## [Text shown]
On a "housekeeping" note, my own plans of gallivanting in the mountains of NC will effectively shut down the blog until about January 3rd so in the meantime enjoy perusing the archives.  It's kind of wild, at least from my perspective, to look back on the "beginnings" of this whole thing and to see how far it's already come in such a relatively short time.  Hopefully everyone has a wonderful and safe New Year's spent with those they care about and drinks they enjoy.  2010 is going to be one hell of a stylish year that's for damn sure.  See you guys on the other side.


Green With Envy

White bucks, dirty bucks and even blue bucks will play no doubt...but green bucks, I don't even know where to begin.  Oi Polloi just got a new pair of Sanders in and despite everything I once held true and self-evident, I am actually really feeling these.  Not everyone feels comfortable giving a middle finger to the rules (you should though) and wearing their white bucks year round so this is a great option for those living within the confines of society's sartorial boundaries (though this could be debated as green shoes aren't really within any boundaries I've ever heard of).  The best thing about these Sanders bucks (there is a dirty buck as well) is that there is finally a legitimate competitor to current reigning buck champion Mark McNairy.  His Red Brick Soul collection are my favorite "shoes" on the planet, but that doesn't mean I don't want options. A new pair of Sanders will run you around $220, which is about 75 bucks cheaper than the McNairy x ACL dirty bucks for comparison.


From The Inbox: Pete's Bean Boots

While The Bean Boot Project has pretty much died down at this point (unless of course anyone wants to send in a submission), there is no reason to stop highlighting the timeless style of my favorite boots.  Reader and photographer Pete was nice enough to send in some pics of his new Bean boots which his fiance got him for Christmas.

## [Problem to work on]
Pick up the menswear blog posts above after their last sentence and continue writing.

## [Material provided]

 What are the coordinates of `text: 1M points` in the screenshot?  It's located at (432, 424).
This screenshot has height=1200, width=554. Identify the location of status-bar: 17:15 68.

## [Output]
"[On Christmas] I found a pair of Darn Tough Vermont socks and an L.L. Bean box with a pair of 10" Bean Boots with thinsulate. I felt like I was twelve again ripping the box apart, smelling that new leather and immediately strapping them to my feet. I wore them practically 8 hours straight trying to break them in, in one day of course, knowing it would take weeks to get them perfect. It has been just about a week; I have worn them in -5 degree cold bringing in wood for the stove, shoveling the drive way in a small storm and I am anticipating the storm over new years to take advantage of the 10" height."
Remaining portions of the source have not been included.